*Action item*.
Return the data word for word. Pictures are to be omitted.

(Stored data)
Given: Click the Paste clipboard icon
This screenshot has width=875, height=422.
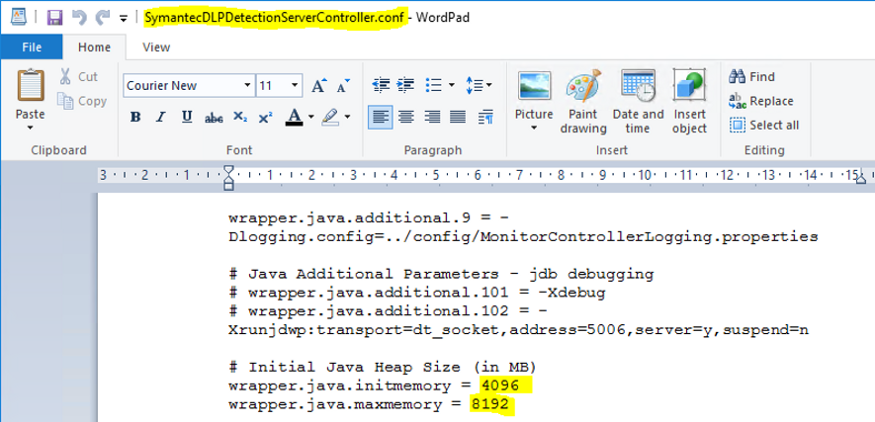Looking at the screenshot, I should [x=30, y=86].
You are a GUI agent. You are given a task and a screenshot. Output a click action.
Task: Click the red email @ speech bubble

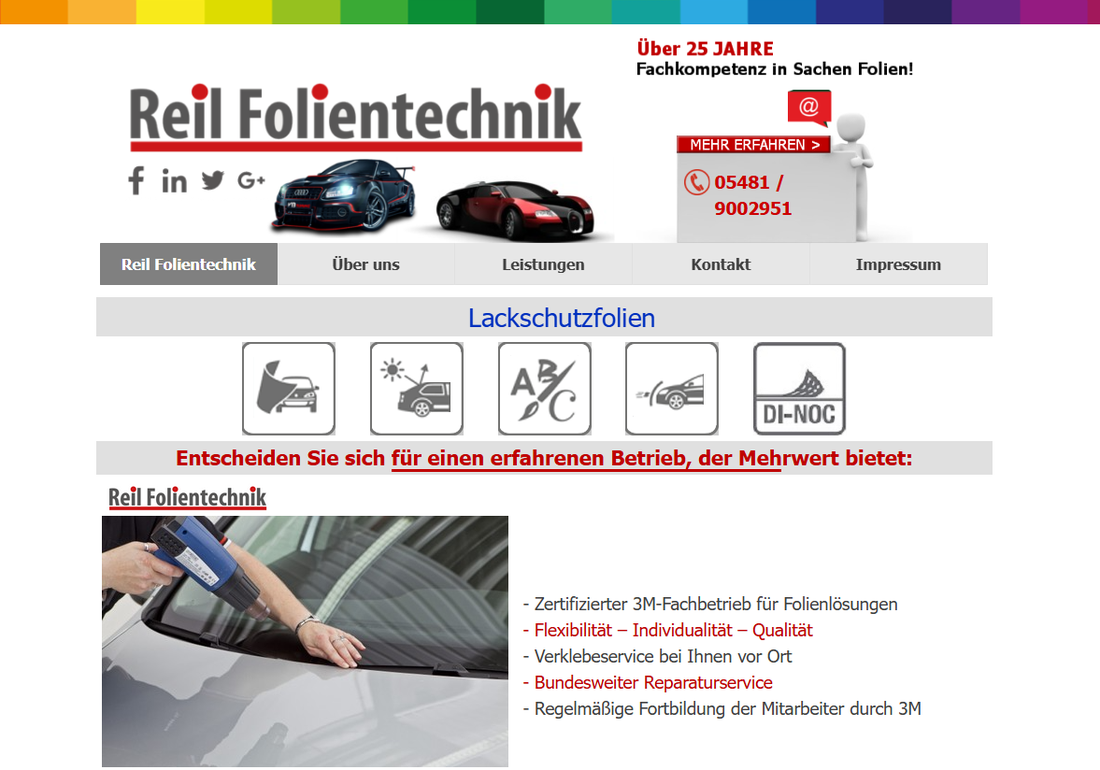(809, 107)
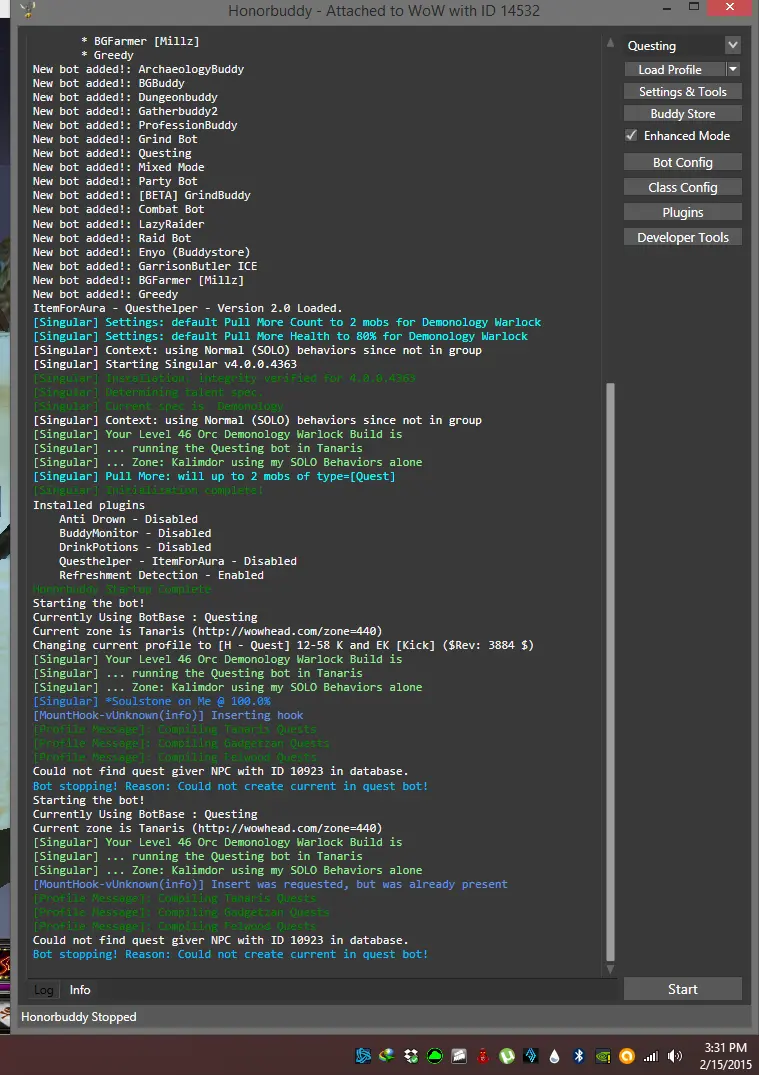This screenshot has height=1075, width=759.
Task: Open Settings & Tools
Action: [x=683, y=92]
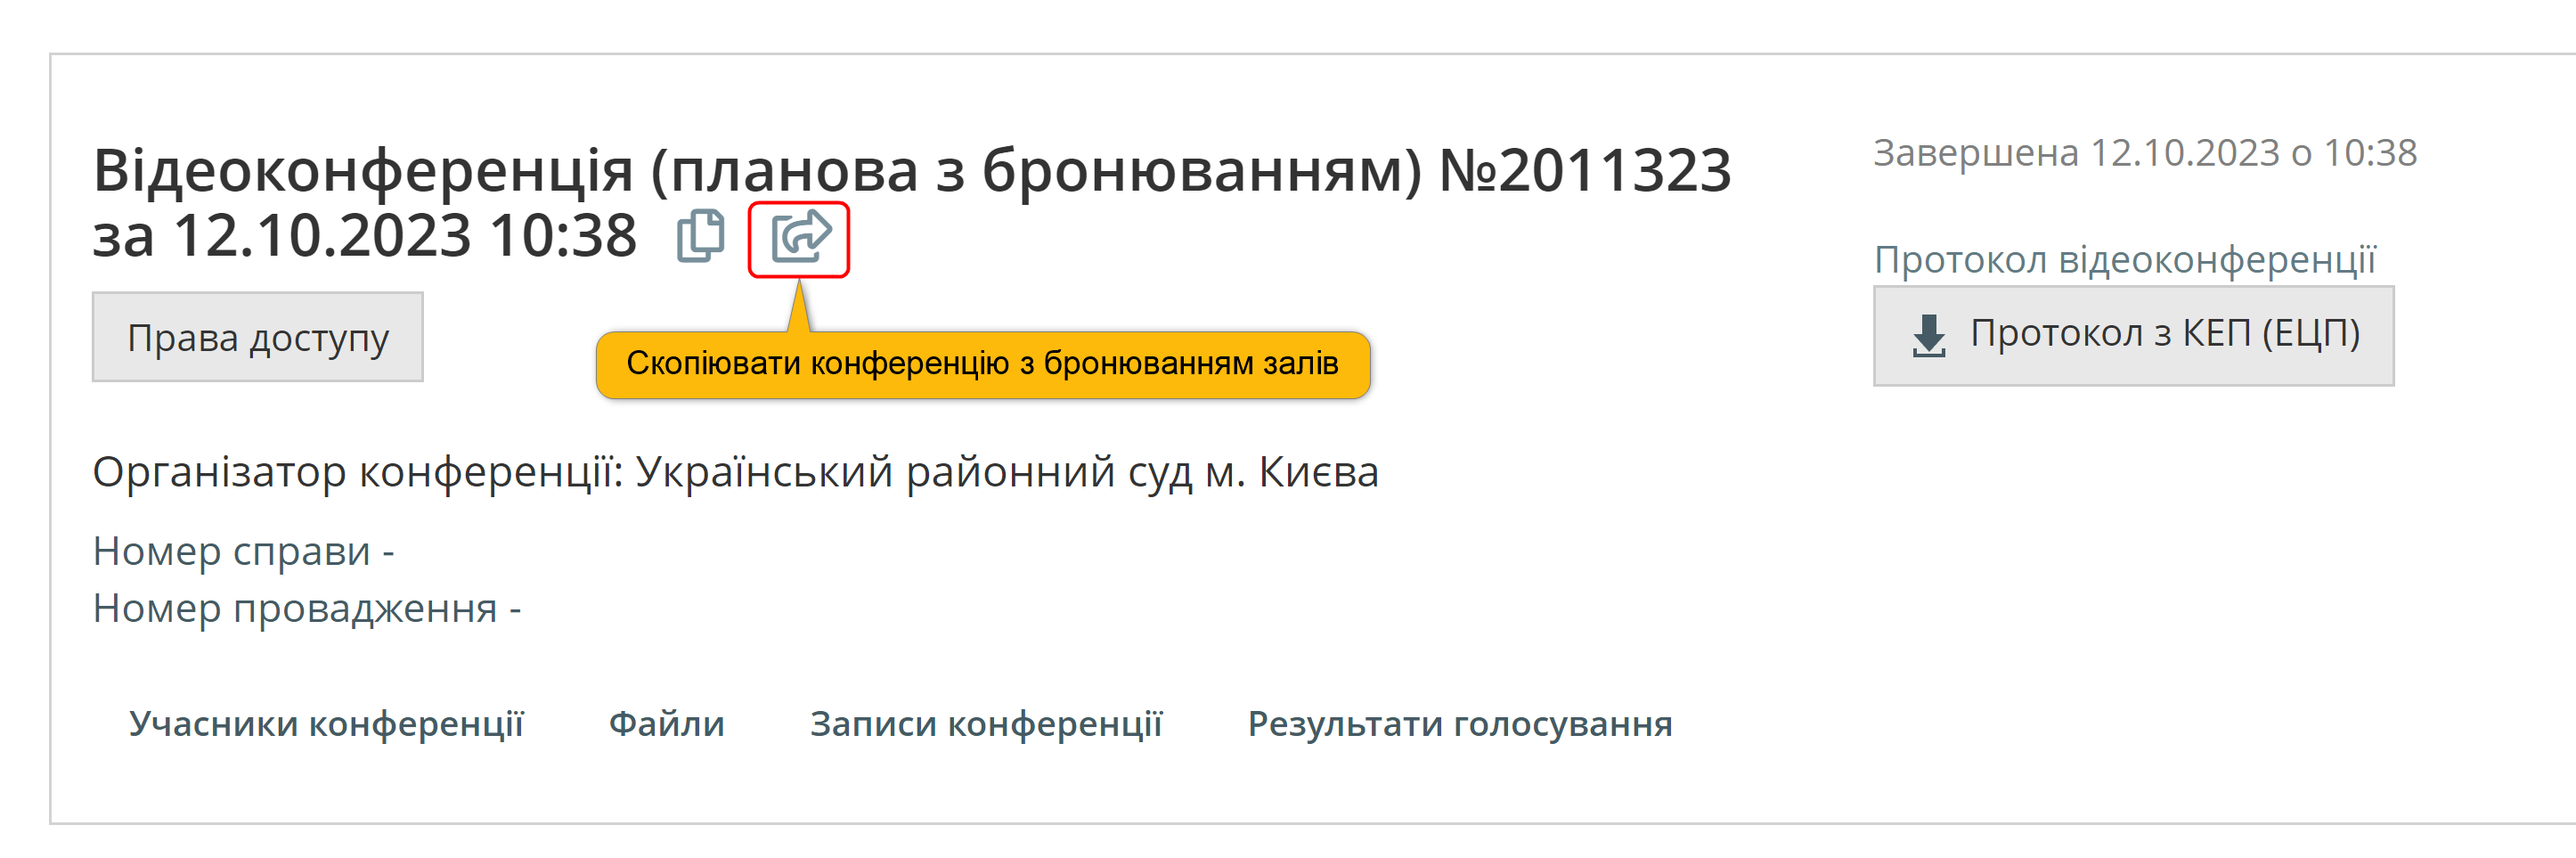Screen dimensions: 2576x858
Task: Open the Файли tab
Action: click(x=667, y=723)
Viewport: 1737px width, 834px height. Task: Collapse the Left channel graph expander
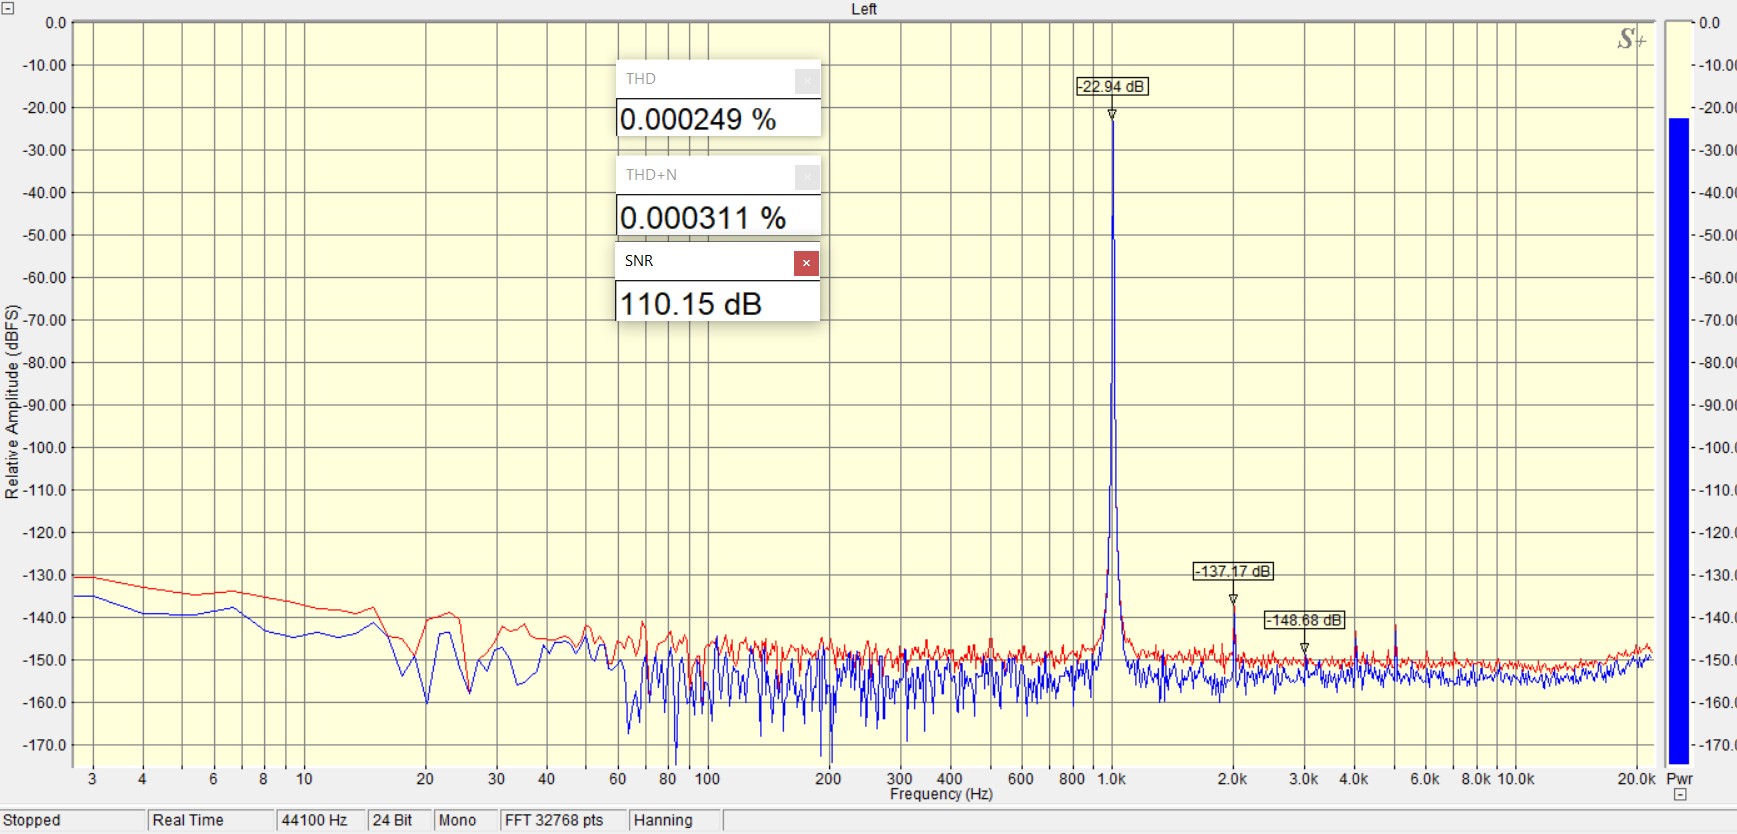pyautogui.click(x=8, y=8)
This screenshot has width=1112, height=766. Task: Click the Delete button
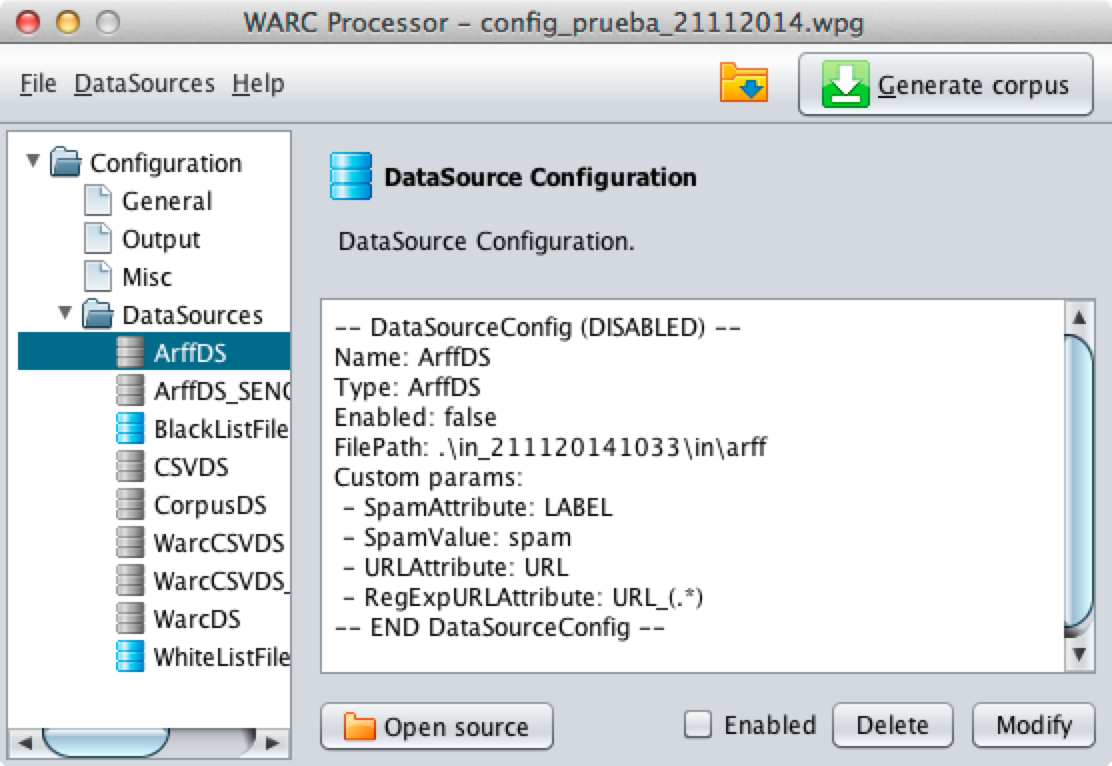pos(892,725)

*Exercise solution*.
Given: Click the Paste clipboard icon
This screenshot has width=875, height=422.
Looking at the screenshot, I should [x=30, y=86].
You are a GUI agent. You are given a task and a screenshot. Output a click action.
Task: Click the red email @ speech bubble

(809, 107)
This screenshot has height=1075, width=759.
Task: Open Settings & Tools
Action: [x=683, y=92]
Screen dimensions: 2576x858
Task: Open the Файли tab
Action: click(x=667, y=723)
Viewport: 1737px width, 834px height. Task: Collapse the Left channel graph expander
pyautogui.click(x=8, y=8)
This screenshot has width=1112, height=766. Task: Click the Delete button
pos(892,725)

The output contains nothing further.